What you need to do - Please repeat the records exactly, keeping the pictures out.

Data supplied -
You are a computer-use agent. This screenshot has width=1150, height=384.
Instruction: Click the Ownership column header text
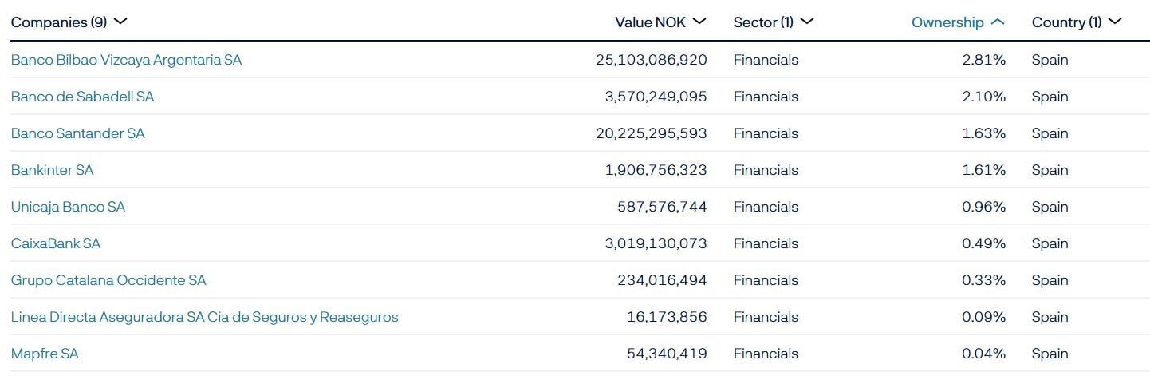pyautogui.click(x=947, y=22)
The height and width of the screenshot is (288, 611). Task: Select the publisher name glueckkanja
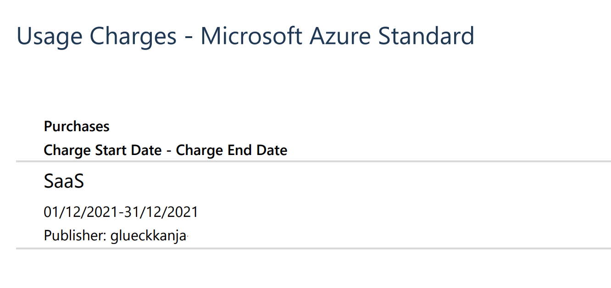click(148, 236)
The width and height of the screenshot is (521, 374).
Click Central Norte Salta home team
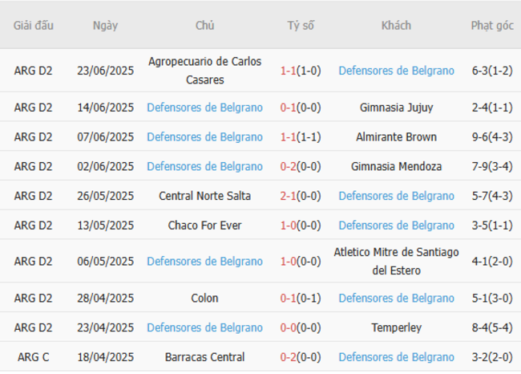point(204,196)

Exercise answer -
You are a computer-use agent. This screenshot has width=1150, height=384.
Instruction: Click the Ownership column header text
pyautogui.click(x=947, y=22)
The height and width of the screenshot is (288, 611). Task: Select the publisher name glueckkanja
click(148, 236)
The width and height of the screenshot is (521, 374).
Click Central Norte Salta home team
point(204,196)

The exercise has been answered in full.